───── TEXTO DE ESTUDIO
Todo es cada día más distinto, velozmente cambiante, a veces parece efímero y “pronto” el papel digital, por hablar de nuevo de libros, irá compartiendo espacios culturales con la oferta de las estanterías de las librerías.

Julio Verne, cuyos libros nunca han sido ni serán descatalogados, fue capaz de imaginar cómo serían los grandes sumergibles que mucho después navegarían bajo los cascos polares y el alunizaje del hombre en nuestro satélite, pero no llegó a soñar que llegaría un día en que las páginas de un libro, o de un periódico, se podrían leer sin necesidad de cortar un solo árbol.

Tengo un amigo que entienden sobre esta materia y que cree que finalmente la cultura acabará colándose por los resquicios que la electrónica ha dejado libres tras inundar nuestras vidas de interactividad vertiginosa, con videoconsolas que reproducen, a capricho de los dedos y los reflejos, historias de muñecos diabólicos que matan a cuanto se encuentran en el camino y que repostan maldad en puntos estratégicos, sin necesidad de que el paisano se exprima el cerebro pensando.
──────────
== ACTIVIDAD ==
Transcribe sin cambios el fragmento del texto sobre el papel digital que comienza en "Todo es cada" y termina en "un solo árbol.".
───── DATOS EXTRAÍDOS
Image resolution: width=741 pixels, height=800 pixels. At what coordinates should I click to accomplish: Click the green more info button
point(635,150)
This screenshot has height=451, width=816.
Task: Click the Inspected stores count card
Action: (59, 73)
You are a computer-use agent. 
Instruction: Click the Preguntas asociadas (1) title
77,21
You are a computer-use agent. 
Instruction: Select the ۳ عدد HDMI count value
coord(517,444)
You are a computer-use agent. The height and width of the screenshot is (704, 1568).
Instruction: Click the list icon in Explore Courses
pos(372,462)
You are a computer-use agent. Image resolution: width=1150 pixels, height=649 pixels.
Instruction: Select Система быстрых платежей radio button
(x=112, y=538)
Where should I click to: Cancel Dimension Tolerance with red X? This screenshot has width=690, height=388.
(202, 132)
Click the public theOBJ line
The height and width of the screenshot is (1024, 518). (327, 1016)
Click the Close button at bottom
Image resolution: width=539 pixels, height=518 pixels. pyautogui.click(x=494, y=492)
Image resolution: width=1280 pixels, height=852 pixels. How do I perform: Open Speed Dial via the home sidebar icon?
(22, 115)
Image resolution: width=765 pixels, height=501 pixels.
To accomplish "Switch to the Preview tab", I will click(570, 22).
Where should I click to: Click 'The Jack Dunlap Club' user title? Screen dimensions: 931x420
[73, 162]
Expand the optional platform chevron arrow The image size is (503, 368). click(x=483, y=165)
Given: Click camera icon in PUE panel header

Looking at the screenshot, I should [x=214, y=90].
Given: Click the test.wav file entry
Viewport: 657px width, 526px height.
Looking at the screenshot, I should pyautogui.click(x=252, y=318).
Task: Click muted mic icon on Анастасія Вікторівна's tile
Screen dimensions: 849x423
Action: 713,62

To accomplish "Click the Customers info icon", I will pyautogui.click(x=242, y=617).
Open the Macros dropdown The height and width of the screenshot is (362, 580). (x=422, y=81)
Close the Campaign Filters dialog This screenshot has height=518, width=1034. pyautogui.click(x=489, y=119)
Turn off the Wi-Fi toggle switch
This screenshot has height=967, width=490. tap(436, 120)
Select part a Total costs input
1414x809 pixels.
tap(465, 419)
──────────
== SOLUCIÓN DEL EJERCICIO ==
Todo es cada día más distinto, velozmente cambiante, a veces parece efímero y “pronto” el papel digital, por hablar de nuevo de libros, irá compartiendo espacios culturales con la oferta de las estanterías de las librerías.

Julio Verne, cuyos libros nunca han sido ni serán descatalogados, fue capaz de imaginar cómo serían los grandes sumergibles que mucho después navegarían bajo los cascos polares y el alunizaje del hombre en nuestro satélite, pero no llegó a soñar que llegaría un día en que las páginas de un libro, o de un periódico, se podrían leer sin necesidad de cortar un solo árbol.